This blog will show you how to deal with the TPM Attestation error : 0x81039024

1. Introduction

When we were enrolling many new devices at a customer site, no problems were encountered because we had previously enrolled them with Autopilot for Pre-provisioning deployments. After that first batch of new devices was done, the customer asked us to enroll some existing older devices. No problem at all; we took all the older devices with us to be reinstalled at our company.  

First, we checked if the devices had TPM 2.0 enabled as it is one of the requirements. Before we reinstalled the device, we opened the TPM.msc and device manager to check if TPM 2.0 was available

-Starting: Tpm.msc (sorry for the blurry screenshot, but it says version 2.0)

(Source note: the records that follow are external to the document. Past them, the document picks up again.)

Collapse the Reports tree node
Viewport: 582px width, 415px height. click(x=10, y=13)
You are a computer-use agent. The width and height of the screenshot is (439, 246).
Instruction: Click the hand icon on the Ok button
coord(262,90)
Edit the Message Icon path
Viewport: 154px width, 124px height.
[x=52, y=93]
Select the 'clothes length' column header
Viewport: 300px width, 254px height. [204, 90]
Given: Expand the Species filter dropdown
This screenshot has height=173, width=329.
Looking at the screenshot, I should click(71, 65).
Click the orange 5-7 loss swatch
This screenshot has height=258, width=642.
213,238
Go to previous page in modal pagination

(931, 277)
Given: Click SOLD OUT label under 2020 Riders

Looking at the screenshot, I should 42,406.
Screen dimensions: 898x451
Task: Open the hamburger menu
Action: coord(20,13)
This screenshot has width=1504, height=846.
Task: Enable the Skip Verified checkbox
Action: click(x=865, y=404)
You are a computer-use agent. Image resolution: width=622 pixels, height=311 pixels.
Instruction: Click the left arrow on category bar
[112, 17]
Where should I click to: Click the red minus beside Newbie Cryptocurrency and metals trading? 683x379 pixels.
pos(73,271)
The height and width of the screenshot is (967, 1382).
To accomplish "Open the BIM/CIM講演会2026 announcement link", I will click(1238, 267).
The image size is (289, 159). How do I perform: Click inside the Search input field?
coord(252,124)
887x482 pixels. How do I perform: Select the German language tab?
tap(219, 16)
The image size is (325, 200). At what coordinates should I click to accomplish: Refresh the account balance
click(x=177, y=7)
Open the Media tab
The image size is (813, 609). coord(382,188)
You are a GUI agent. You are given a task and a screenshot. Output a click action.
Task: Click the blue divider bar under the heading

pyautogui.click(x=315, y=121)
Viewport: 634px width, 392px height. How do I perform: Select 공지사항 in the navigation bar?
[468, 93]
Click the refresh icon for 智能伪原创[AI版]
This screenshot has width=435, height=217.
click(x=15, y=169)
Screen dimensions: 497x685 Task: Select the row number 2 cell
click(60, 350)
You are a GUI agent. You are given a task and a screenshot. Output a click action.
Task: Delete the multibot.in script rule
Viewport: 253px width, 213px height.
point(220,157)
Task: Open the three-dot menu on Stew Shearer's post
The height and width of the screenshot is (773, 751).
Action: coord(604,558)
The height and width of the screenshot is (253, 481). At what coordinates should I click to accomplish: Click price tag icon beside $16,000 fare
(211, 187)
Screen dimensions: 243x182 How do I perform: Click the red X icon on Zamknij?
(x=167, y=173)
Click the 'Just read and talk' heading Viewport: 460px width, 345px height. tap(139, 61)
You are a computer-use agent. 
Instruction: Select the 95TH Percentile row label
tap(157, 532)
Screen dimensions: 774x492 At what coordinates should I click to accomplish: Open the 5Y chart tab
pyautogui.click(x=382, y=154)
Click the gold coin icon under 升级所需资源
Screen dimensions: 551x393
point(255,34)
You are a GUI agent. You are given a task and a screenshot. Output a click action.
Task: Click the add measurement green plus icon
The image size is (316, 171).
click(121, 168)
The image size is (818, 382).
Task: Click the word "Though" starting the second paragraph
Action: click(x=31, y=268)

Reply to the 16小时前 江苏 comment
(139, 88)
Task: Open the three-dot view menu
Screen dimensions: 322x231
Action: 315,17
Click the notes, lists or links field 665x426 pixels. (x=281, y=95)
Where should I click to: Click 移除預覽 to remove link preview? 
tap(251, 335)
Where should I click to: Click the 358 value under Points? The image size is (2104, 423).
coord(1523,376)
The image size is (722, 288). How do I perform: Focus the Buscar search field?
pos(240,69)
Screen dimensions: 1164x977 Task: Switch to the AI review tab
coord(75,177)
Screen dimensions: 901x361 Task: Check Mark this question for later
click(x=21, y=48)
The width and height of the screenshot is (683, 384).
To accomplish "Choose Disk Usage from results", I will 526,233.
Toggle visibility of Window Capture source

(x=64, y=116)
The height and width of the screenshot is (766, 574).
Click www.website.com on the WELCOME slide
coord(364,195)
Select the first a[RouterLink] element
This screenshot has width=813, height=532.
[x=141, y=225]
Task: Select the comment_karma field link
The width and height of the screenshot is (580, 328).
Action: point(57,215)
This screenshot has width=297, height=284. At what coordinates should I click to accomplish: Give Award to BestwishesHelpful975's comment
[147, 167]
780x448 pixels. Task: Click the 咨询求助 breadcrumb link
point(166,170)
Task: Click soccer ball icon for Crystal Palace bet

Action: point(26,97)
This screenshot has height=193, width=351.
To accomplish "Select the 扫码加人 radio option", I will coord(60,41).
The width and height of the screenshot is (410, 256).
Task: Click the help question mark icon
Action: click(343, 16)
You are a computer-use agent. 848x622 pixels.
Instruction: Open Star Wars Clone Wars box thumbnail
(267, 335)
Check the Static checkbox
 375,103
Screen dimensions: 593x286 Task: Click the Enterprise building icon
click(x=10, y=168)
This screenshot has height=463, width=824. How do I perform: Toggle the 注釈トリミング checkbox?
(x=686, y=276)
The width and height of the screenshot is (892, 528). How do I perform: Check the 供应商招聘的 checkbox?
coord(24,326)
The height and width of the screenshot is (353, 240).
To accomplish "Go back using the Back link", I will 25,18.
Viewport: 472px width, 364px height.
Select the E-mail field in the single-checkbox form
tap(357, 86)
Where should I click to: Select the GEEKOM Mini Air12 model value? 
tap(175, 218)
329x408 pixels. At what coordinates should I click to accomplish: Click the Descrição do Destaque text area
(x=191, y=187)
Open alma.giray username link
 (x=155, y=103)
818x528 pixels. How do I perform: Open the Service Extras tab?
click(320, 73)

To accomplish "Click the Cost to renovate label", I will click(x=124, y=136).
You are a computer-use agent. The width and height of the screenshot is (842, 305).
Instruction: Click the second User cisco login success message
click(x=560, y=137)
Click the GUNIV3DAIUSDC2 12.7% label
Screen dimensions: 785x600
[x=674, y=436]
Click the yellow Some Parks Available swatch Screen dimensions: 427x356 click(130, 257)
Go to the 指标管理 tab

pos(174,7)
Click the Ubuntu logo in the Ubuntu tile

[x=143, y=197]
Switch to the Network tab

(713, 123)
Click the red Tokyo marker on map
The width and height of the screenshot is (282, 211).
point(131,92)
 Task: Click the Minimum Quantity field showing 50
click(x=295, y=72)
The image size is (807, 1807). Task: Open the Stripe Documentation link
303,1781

-You could also make sure if the device has a TPM 2.0 by opening the Device Manager as shown below

After we checked if TPM 2.0 was available, we uploaded the device hash into Intune and waited for it to be assigned. After the deployment profile was assigned, we reinstalled the device with the latest Windows build available to be sure everything works.

2. The 0x81039024 error

We encountered no problems with the whole bunch of devices—they were all the same, at least that’s what we thought. After the first ten devices, however, we started encountering some weird issues with the next one.

After pressing the Windows logo key five times and starting the pre-provisioning deployment, it failed within a few seconds. At the first ESP step, Securing hardware, we received the error 0x81039024, and the famous autopilot red error screen appeared.

0x81039024 Attestation time out

When installing the device with Windows 11, you will get a similar error, but this screen mentions the failed TPM attestation!

3. Troubleshooting the 0x81039024 error

The first thing we did, we try to google it. But not a lot of results at that time, I can tell you. Luckily, there are a lot of troubleshooting tools available to get more information.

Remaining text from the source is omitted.